## What is required:
In the parents' airport survival guide, what did the family forget on the side of the road in Amsterdam?

## Text for analysis:
━━━━━━━━━━━━━━━━━━━━
Parents’ Airport Survival Guide – 10 Steps to Sanity!


So here you are at the airport – Vacation is planned, flight tickets in hand, itinerary is set, bags are packed and you are ready to go. And then BAM! Right between security and immigration, a surprise mayhem pops up like a scary clown jumping out of a cake! Yikes! Even though most parents these days are quite savvy at planning vacations with their little globe trotters; many ignore how tiresome airports can be with babies or toddlers. After taking my 2-year old to 10 countries and a lot of trial and error;Ā I have compiled a parents’ airport survival guide that I hope will come in handy the next time you take off for a holiday with your tots in tow. Oh and if you’re traveling solo with your kids, then please read this.

Parents’ Airport Survival Guide

1. Get Out Check List

Make a check list a few days before of all items (not just bags) you need to carry when you finally leave home for your vacation. The reason I say items and not bags is because you might count 3 bags and in the hurry of leaving, forget your baby carrier or the kids’ food or something else. Therefore, make a list on your phone that includes your luggage, small bags or anything you or your kids wanna carry, all documentation like passports, tickets and tick things off the list as you leave the house. We actually forgot our folded GB Pockit Stroller on the side of the road in Amsterdam as we were loading our bags into a cab to get to the train station in record time. And it was only two days old! It still pinches.

2. Plan Hand Luggage

Other than your laptop or tablets, you will probably also carry some baby food, munchies or medicines in your hand luggage when you are traveling with kids. Even though food and liquids above 100 ml are not allowed for adults, airlines give leeway for small kids and you can carry bigger quantities. However, all these will have to be taken out for checking at security. To avoid wasting time hunting for where everything is, keep it all together in one handbag, diaper bag or lunch bag. I swear by zip locks and use them to organise medicine and lotion bottles. And I keep Karma’s milk, medicines and any other liquids in one bag that I just open up and pack before and after security. It’ll save you tons of time and peace of mind.

3. Go Early

The most important rule of parents’ airport survival guide – Get there early! I cannot stress this enough. It’s way easier to kill extra time at the airport with small kids than it is to rush through check-in, security (and immigration). A diaper accident or a meltdown can throw your entire timing into a whirlwind and you’ll be panting your brains out trying to make the flight on time. Instead, picture this – You arrive early. Long check-in line? No problem. Longer security line? Done. Hungry Toddler? Take a food break. Pee pee time? Let’s all go! Mom wants a coffee? Sure. Oh look, we reached our boarding gate… Not time yet? Let’s watch aeroplanes! Doesn’t that sound blissful? šŸ˜‰

4. Pre-Divided Duties

Divide what your husband is in charge of and what will you manage. For example, once out of the cab, I handle Karma, diaper bag, stroller and maybe an extra hand luggage if there is one. Karan pushes the big suitcases, one hand luggage and laptop bag that also has all our passports, IDs and any other documentation in one pouch. At security, he takes the laptop bags and other hand luggage while I take Karma, diaper bag and stroller. When Karma was a baby, then I would hold Karma and Karan would take the stroller through security as well. Now, she’s older and knows the drill well, so I can manage the stroller too. That way neither of us is frazzled and we know exactly what we are in charge of.
━━━━━━━━━━━━━━━━━━━━
## Raw data:
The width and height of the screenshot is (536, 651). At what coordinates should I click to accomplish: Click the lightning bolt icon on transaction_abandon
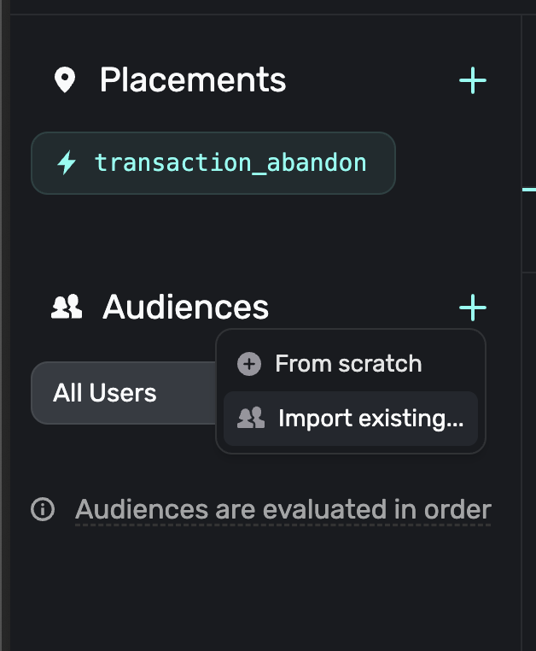tap(66, 162)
━━━━━━━━━━━━━━━━━━━━
## Response area:
Their folded GB Pockit Stroller, which was only two days old.